Problem to work on:
Please pull out every line of the listing below that contains the string "help". Case counts.

Saved entries
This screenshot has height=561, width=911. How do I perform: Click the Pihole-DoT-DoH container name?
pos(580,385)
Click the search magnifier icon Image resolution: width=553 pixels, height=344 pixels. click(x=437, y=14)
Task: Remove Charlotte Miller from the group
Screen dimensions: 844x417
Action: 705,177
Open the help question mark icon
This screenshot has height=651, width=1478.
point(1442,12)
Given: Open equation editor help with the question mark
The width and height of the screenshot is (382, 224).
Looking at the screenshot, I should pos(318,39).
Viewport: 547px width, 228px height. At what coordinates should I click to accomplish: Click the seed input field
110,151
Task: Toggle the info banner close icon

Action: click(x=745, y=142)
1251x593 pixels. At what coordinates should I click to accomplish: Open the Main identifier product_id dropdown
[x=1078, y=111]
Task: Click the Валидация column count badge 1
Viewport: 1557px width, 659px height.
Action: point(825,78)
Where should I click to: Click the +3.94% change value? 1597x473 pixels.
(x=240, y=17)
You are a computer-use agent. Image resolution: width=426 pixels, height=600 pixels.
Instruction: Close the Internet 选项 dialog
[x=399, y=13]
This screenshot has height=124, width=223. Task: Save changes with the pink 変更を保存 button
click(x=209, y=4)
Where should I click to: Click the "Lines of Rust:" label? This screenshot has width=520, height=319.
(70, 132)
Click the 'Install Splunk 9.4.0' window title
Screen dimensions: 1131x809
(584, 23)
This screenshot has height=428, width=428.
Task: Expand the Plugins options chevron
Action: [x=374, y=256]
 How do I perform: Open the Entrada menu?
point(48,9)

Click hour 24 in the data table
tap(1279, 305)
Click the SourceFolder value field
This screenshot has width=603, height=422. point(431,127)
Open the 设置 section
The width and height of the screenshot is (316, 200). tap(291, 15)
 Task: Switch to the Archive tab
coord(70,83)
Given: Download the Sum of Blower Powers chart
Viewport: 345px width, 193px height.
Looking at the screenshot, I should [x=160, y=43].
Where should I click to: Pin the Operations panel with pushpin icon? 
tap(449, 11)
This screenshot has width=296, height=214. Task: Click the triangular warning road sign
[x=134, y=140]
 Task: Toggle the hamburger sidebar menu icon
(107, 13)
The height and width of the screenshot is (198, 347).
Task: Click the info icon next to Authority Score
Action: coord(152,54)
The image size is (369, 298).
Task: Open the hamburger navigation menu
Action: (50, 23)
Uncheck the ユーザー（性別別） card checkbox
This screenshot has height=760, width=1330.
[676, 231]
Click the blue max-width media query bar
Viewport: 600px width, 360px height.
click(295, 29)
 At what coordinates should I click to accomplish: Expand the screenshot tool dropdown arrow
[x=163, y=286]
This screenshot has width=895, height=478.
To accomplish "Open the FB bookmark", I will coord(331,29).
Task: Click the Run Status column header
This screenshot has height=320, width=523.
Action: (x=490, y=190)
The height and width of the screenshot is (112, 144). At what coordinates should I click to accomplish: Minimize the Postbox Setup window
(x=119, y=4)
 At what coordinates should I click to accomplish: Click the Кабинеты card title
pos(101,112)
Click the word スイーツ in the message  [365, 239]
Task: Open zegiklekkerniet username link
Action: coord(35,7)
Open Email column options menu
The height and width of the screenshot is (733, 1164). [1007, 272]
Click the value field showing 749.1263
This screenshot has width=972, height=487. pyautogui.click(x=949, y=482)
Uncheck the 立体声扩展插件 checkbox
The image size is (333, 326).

Full answer:
Open the help question mark icon
Given: Open equation editor help with the question mark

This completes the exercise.